*** DATA PROVIDED Section Begins ***
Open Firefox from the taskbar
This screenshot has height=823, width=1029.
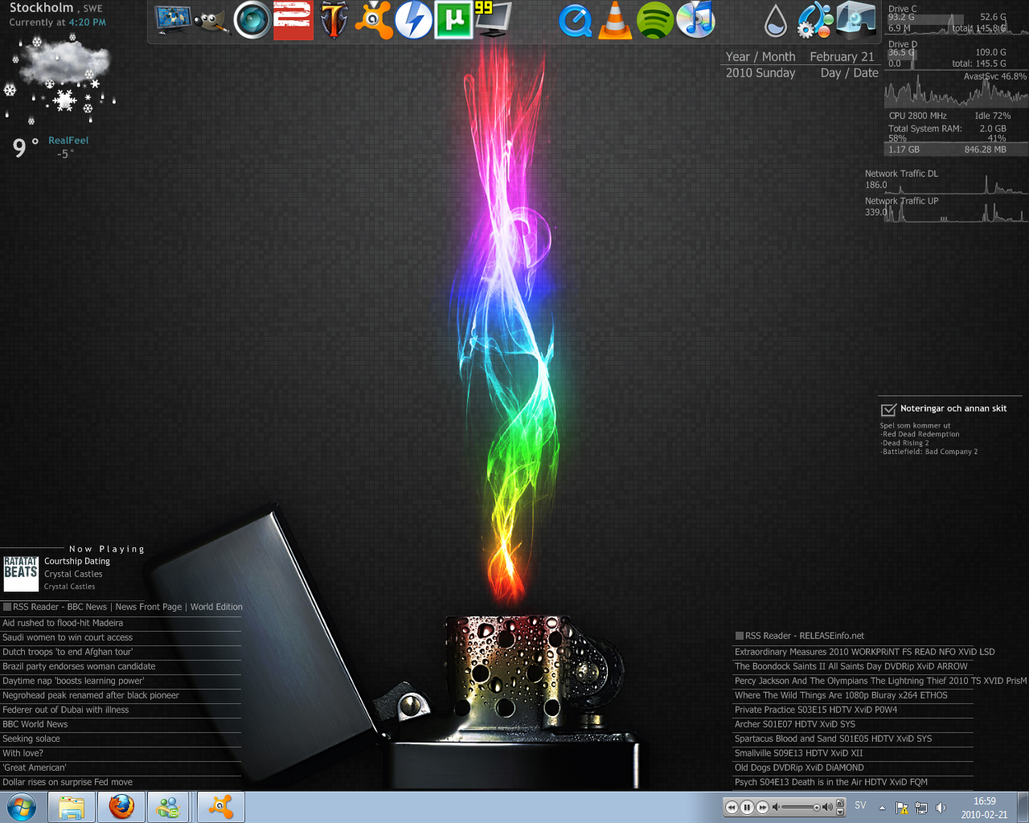[122, 806]
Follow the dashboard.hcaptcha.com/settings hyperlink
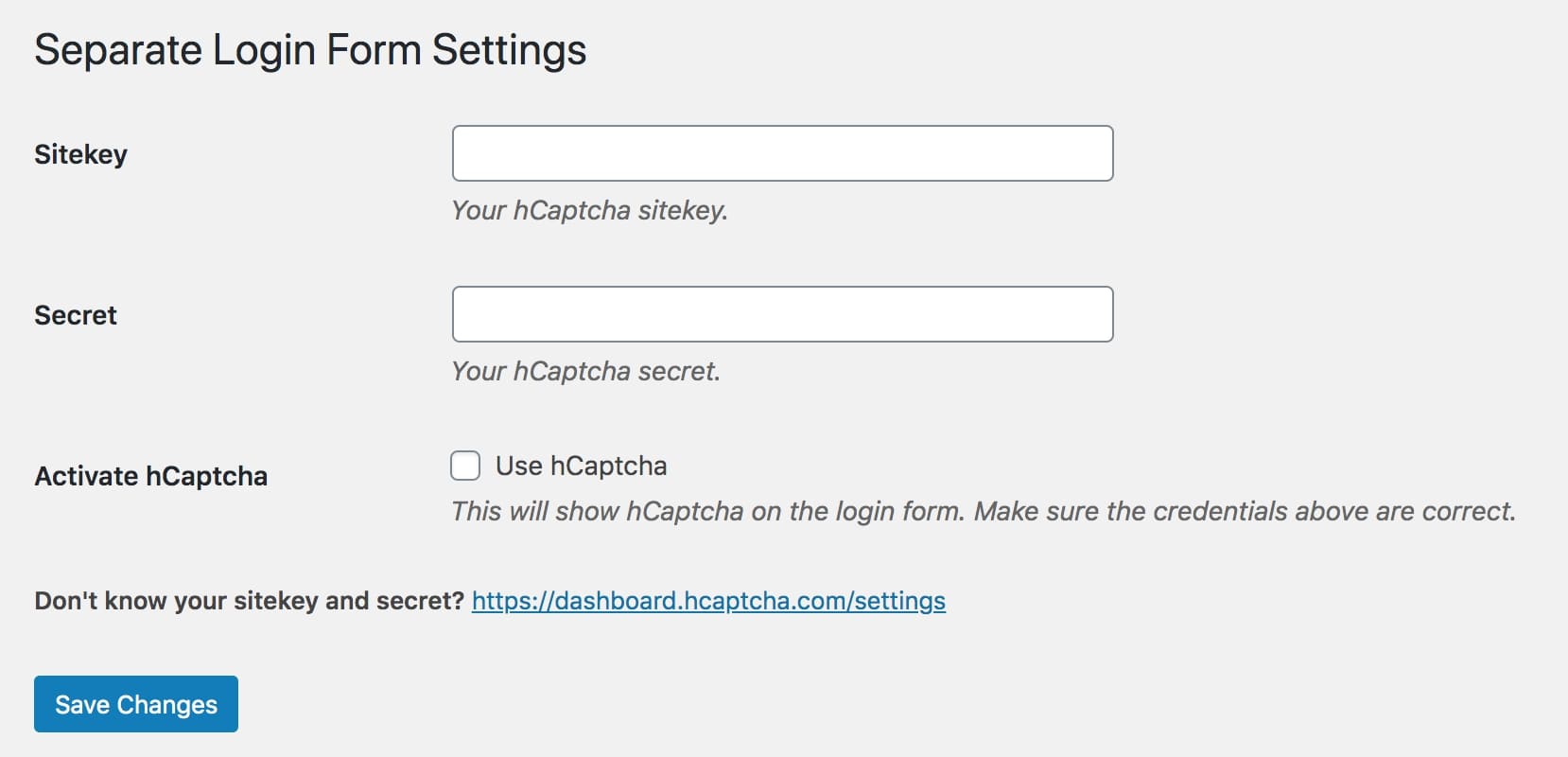 [x=707, y=600]
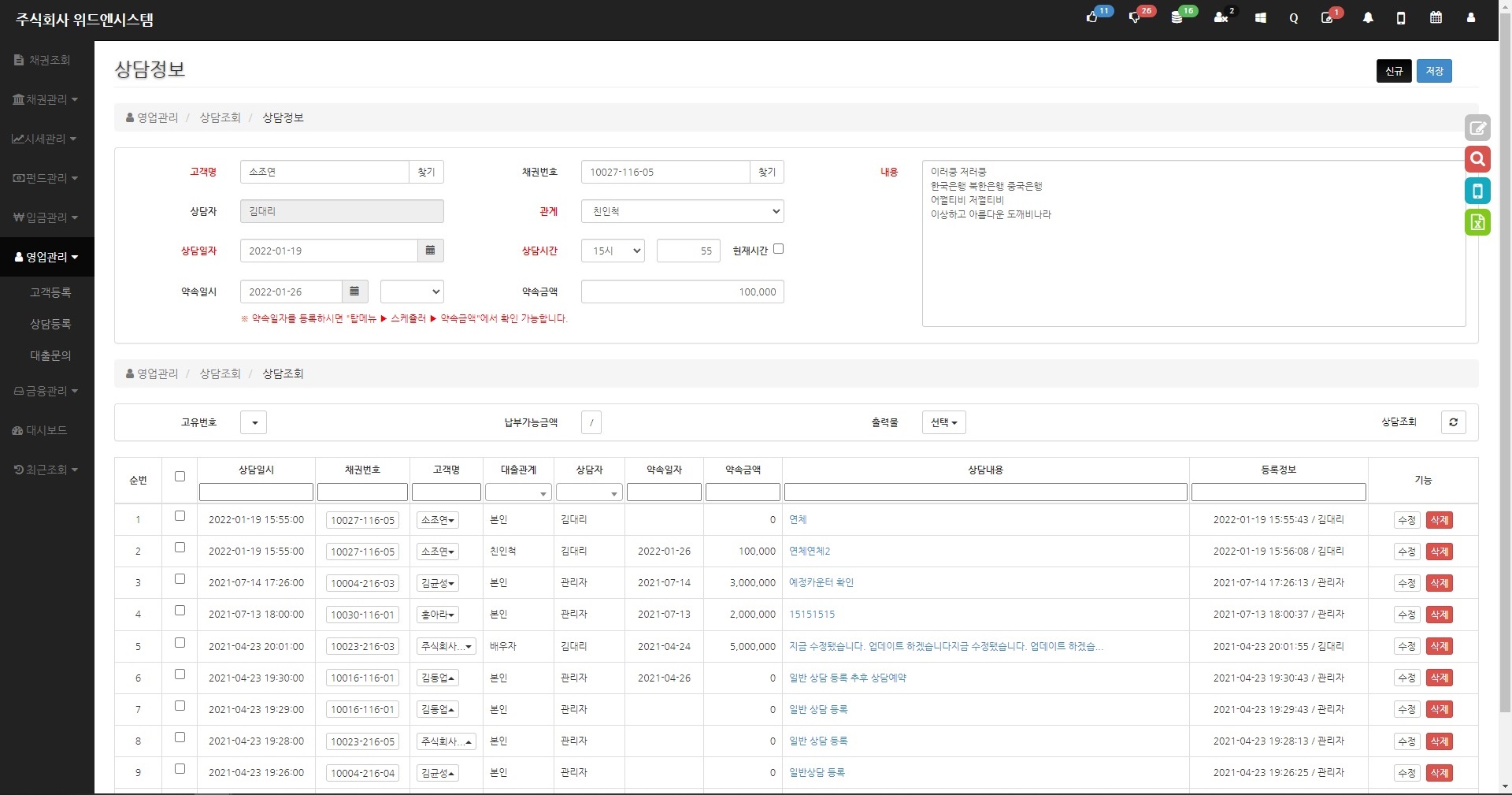1512x795 pixels.
Task: Open the date picker for 상담일자
Action: pyautogui.click(x=430, y=251)
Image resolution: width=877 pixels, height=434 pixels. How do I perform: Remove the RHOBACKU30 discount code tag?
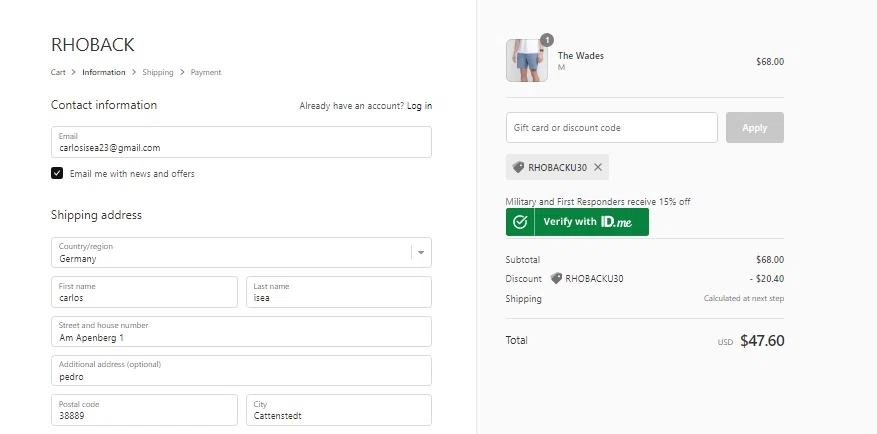tap(598, 167)
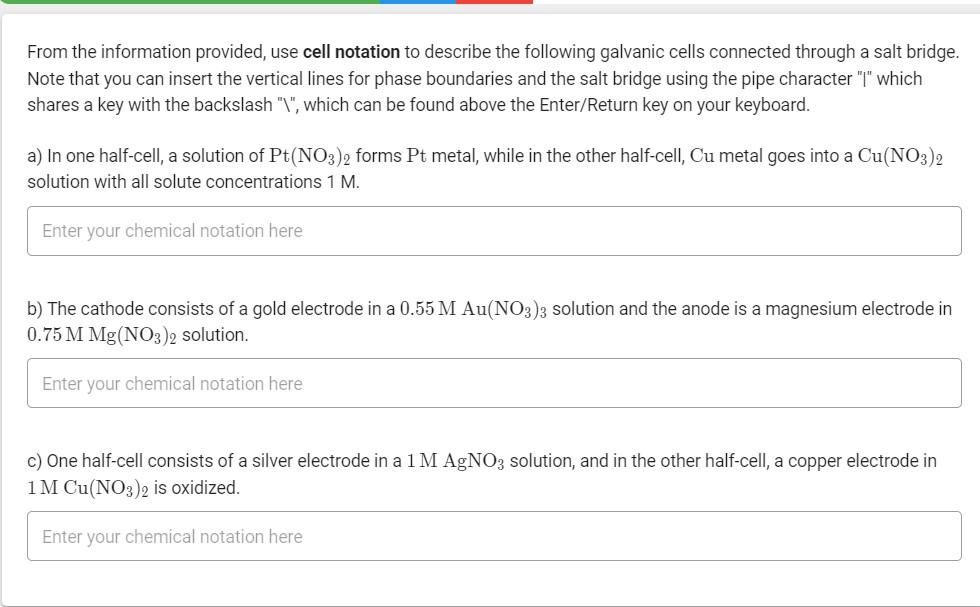Image resolution: width=980 pixels, height=607 pixels.
Task: Click the answer field for part c
Action: point(494,537)
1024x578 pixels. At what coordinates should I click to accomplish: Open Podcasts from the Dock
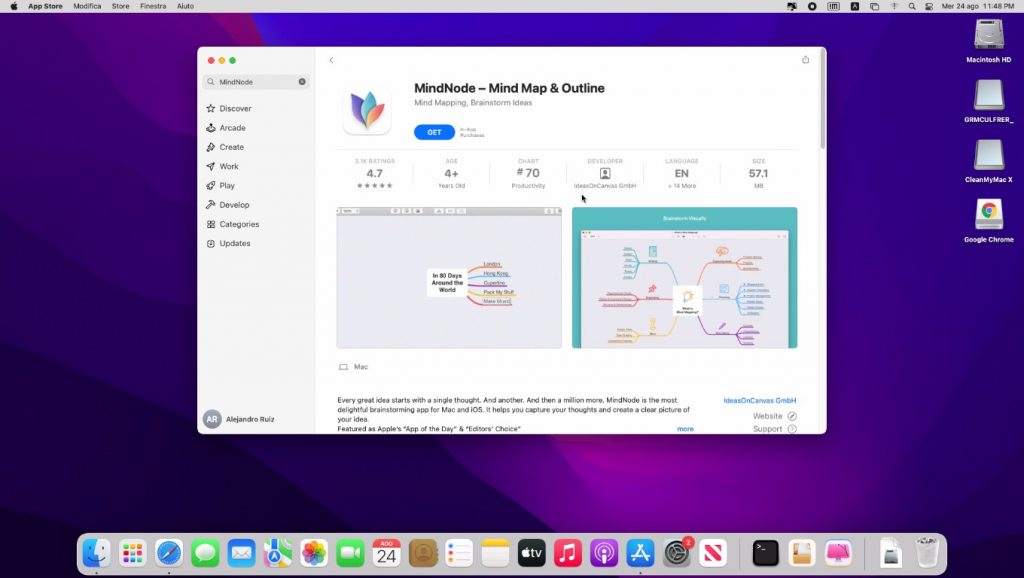(x=606, y=552)
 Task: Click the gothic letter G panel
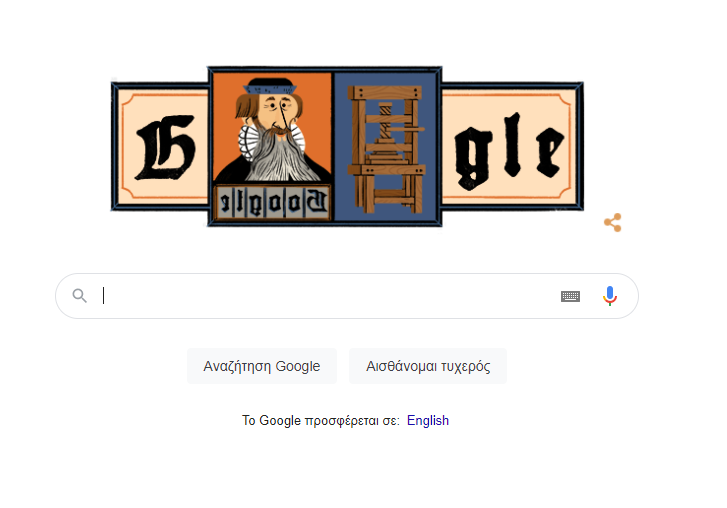(160, 146)
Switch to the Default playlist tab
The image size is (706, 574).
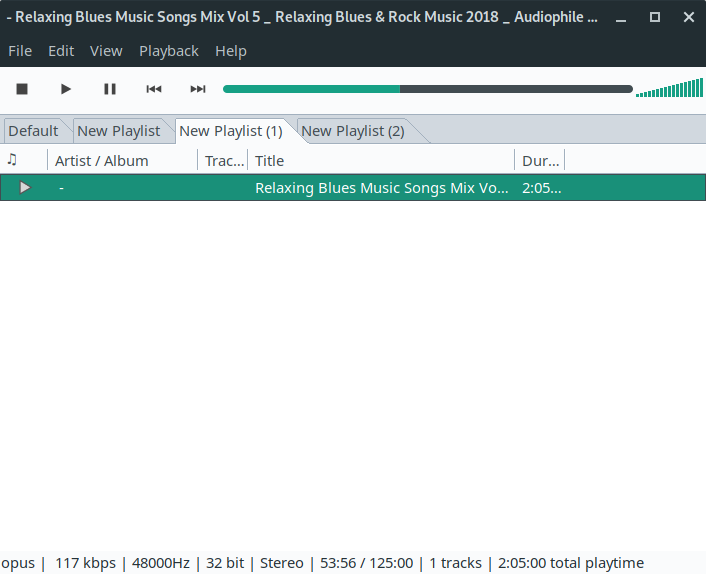34,131
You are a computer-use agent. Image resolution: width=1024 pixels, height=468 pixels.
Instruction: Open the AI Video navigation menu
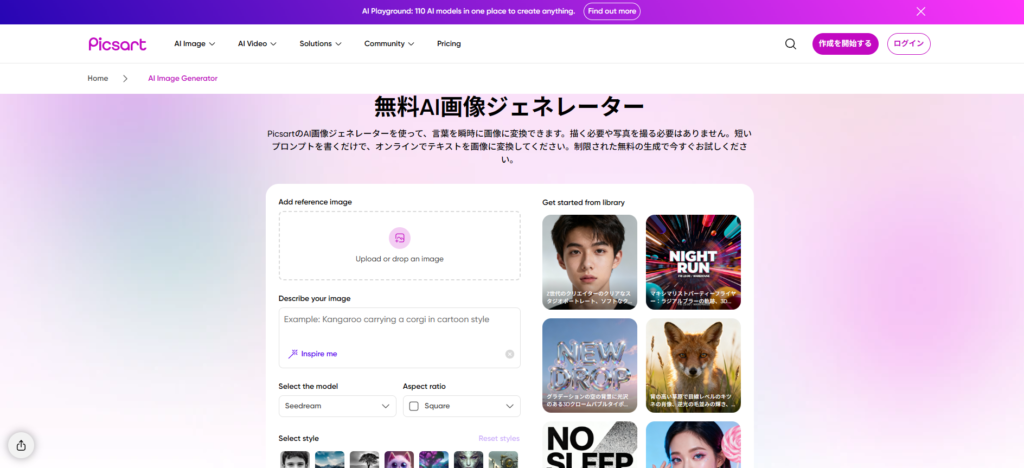click(257, 44)
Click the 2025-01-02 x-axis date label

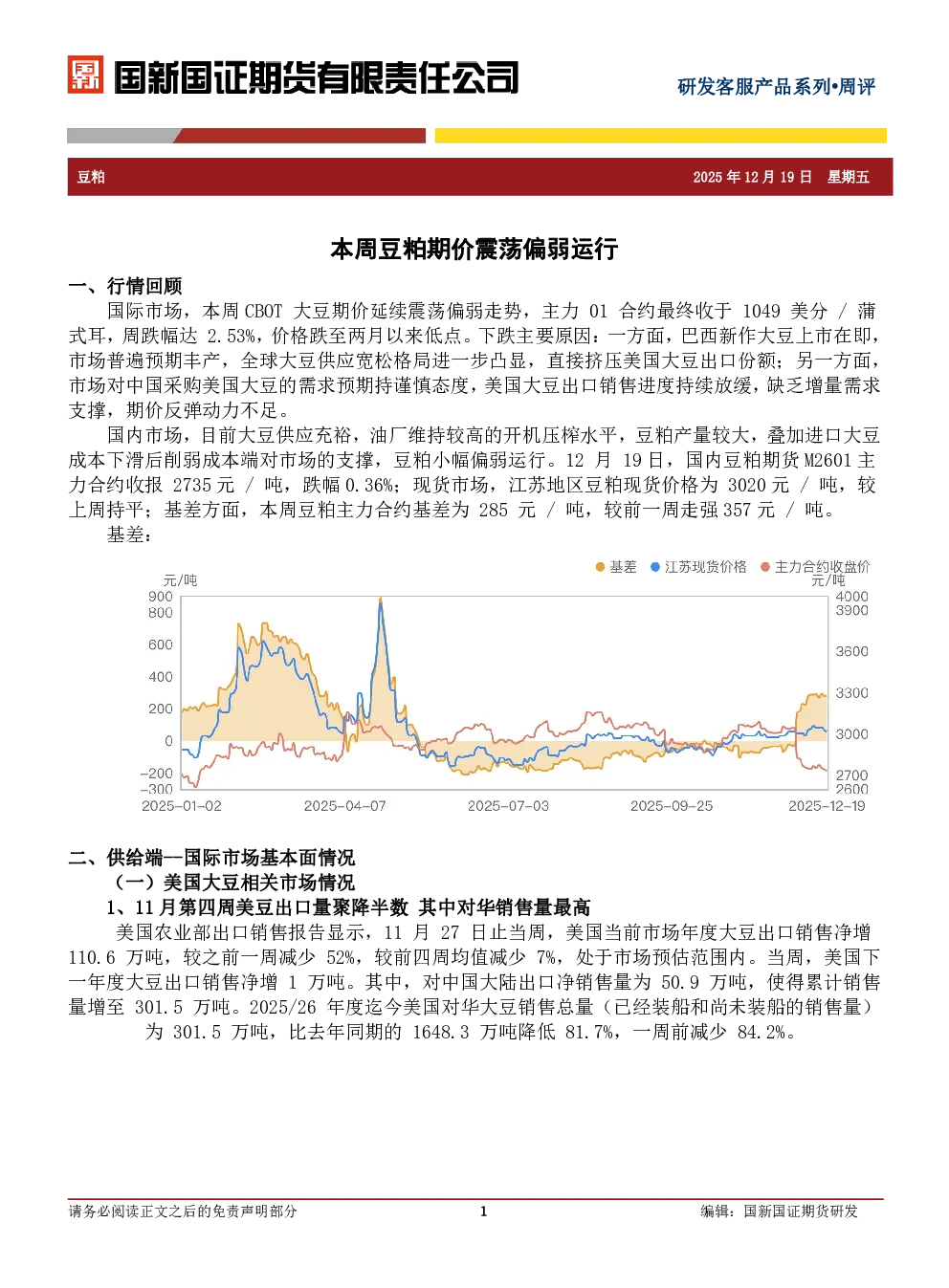coord(182,806)
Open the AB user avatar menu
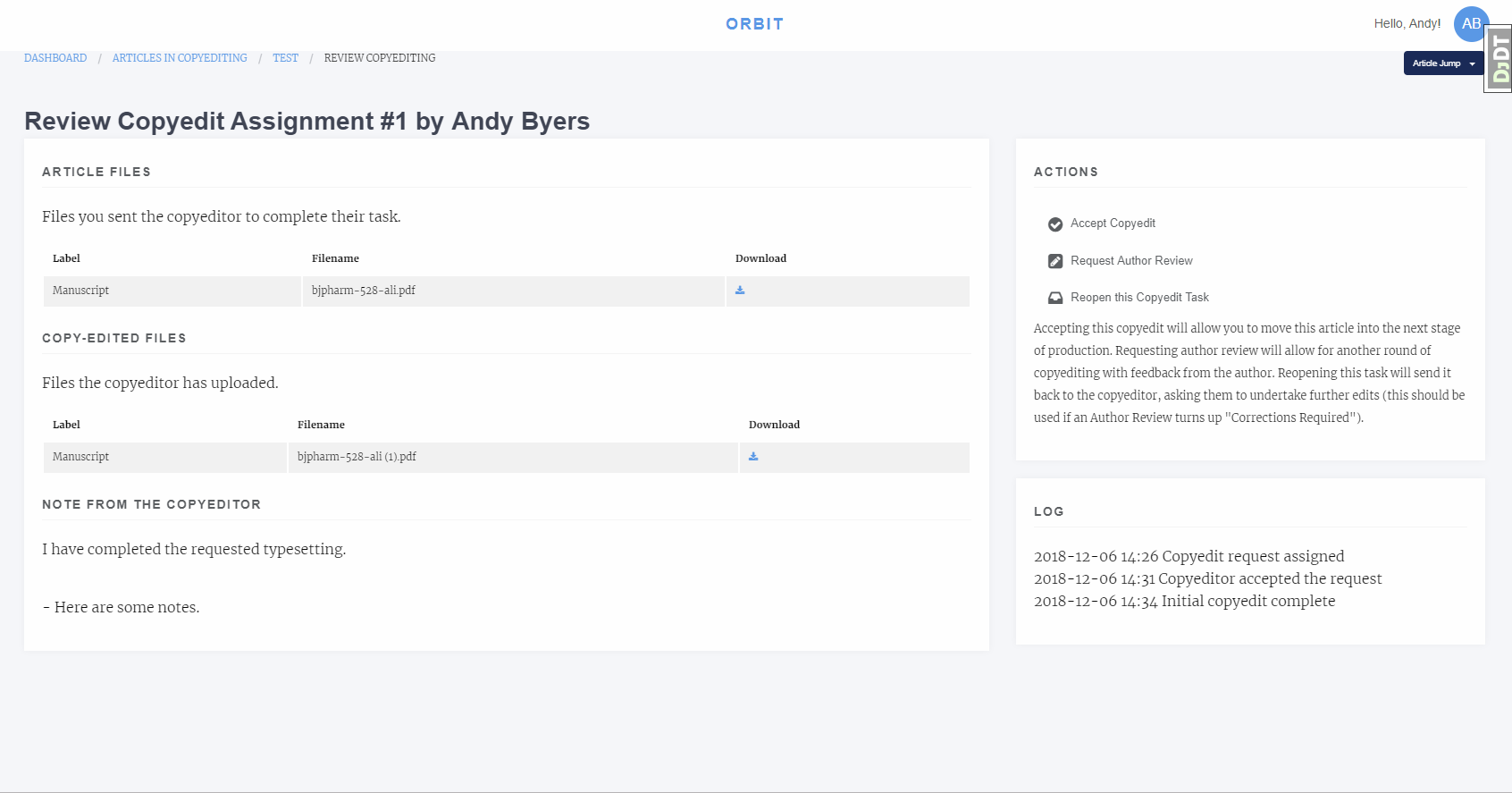 [1470, 24]
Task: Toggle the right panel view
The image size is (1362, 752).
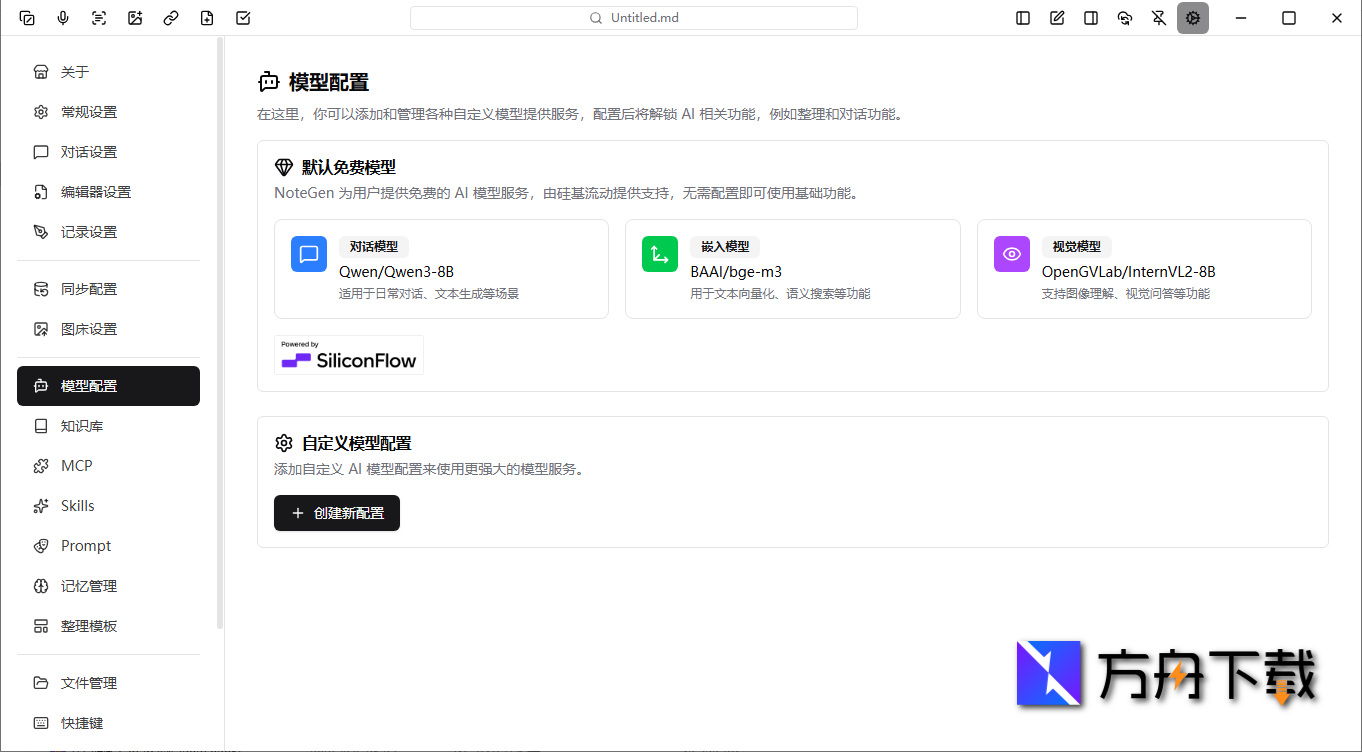Action: coord(1090,17)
*** DATA PROVIDED Section Ends ***
**DIRECTIONS:** Without the pictures, return the records above exactly as given.

**COMPLETED TASK:**
Open Firefox from the taskbar
This screenshot has height=823, width=1029.
[122, 806]
Follow the dashboard.hcaptcha.com/settings hyperlink
 [x=707, y=600]
1512x795 pixels.
Task: Open the date picker for 상담일자
Action: pyautogui.click(x=430, y=251)
Image resolution: width=877 pixels, height=434 pixels. How do I perform: Remove the RHOBACKU30 discount code tag?
tap(598, 167)
Image resolution: width=980 pixels, height=607 pixels.
Task: Click the answer field for part c
Action: point(494,537)
1024x578 pixels. At what coordinates should I click to accomplish: Open Podcasts from the Dock
(x=606, y=552)
 Task: Click the gothic letter G panel
(160, 146)
Switch to the Default playlist tab
The image size is (706, 574).
34,131
You are a computer-use agent. Image resolution: width=1024 pixels, height=468 pixels.
Instruction: Open the AI Video navigation menu
click(257, 44)
Click the 2025-01-02 x-axis date label

coord(182,806)
Open the AB user avatar menu
 [1470, 24]
Task: Toggle the right panel view
The image size is (1362, 752).
Action: coord(1090,17)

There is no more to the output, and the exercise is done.